KALRSRUHE, Germany (Reuters) - The German government may be forced to abolish a 150 euros (108.46 pounds) a month payment for parents looking after a child at home after the country's Constitutional Court signalled on Tuesday that it may be illegal.
If the court rules against the benefit in a decision expected later this year, it could expose strains between the three parties in Chancellor Angela Merkel's ruling coalition.
Introduced by Merkel's previous government, the benefit was championed by Bavaria's Christian Social Union (CSU), sister party to her conservatives, but opposed by many from the more left-wing Social Democrats (SPD) with which the two have been in an uneasy coalition since 2013.
The case against the "stove bonus", claimed by about 400,000 parents whose young children do not attend kindergarten, was brought by the city of Hamburg, which argues that the central government should not grant benefits that perpetuate inequality.
It says the payment is unfair because parents who send their children to kindergarten do not receive a similar direct benefit, although the institutions are subsidised.
Hamburg also says that because poorer families, especially from immigrant backgrounds, are more likely to claim the benefit, it disadvantages their children by denying them an early education in the German language.
The city also argues that as the overwhelming majority of claimants are women, the law may breach equal rights.

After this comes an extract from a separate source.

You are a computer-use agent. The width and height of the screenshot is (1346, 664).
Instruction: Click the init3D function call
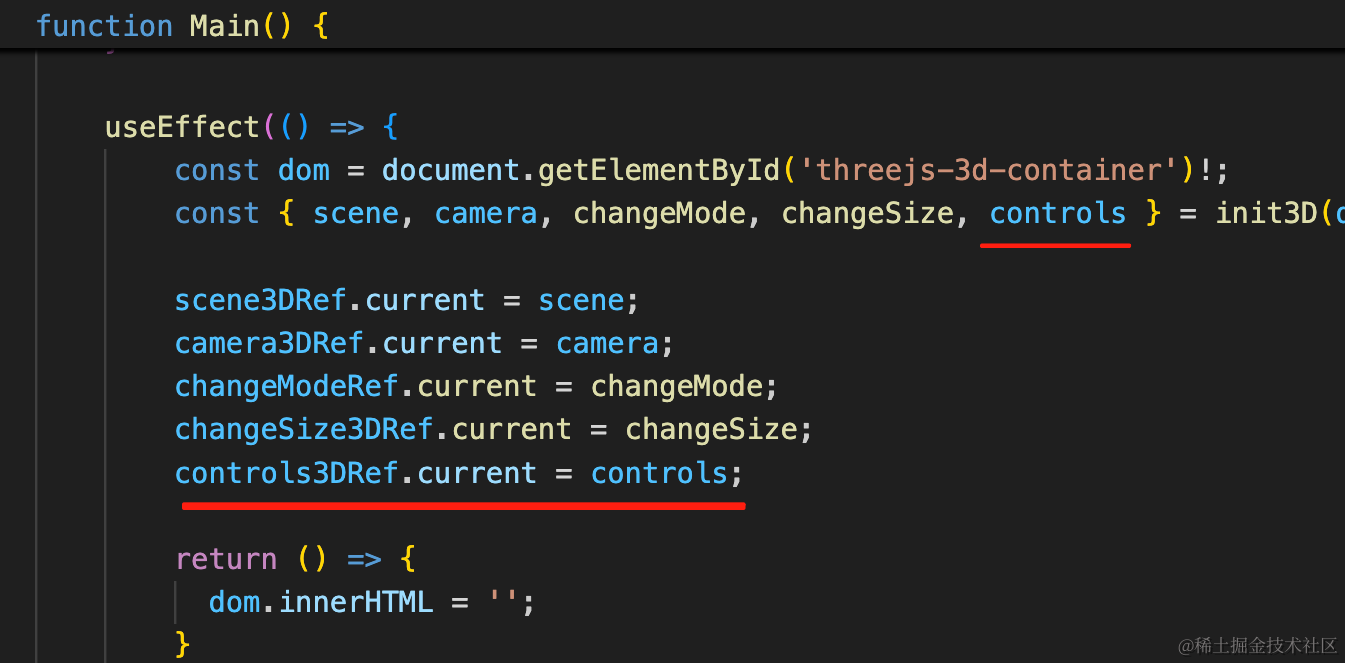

Constitutional Court vice-president Ferdinand Kirchhof said on Tuesday the government could only pass a "public welfare" law if it "is needed to ensure equality across the country".
Another judge on the panel that will rule on the case, Gabriele Britz, has said the federal government holds a remit to pass such a law only if there were "significant" differences in living standards, for example in the number of kindergarten places available in various parts of the country.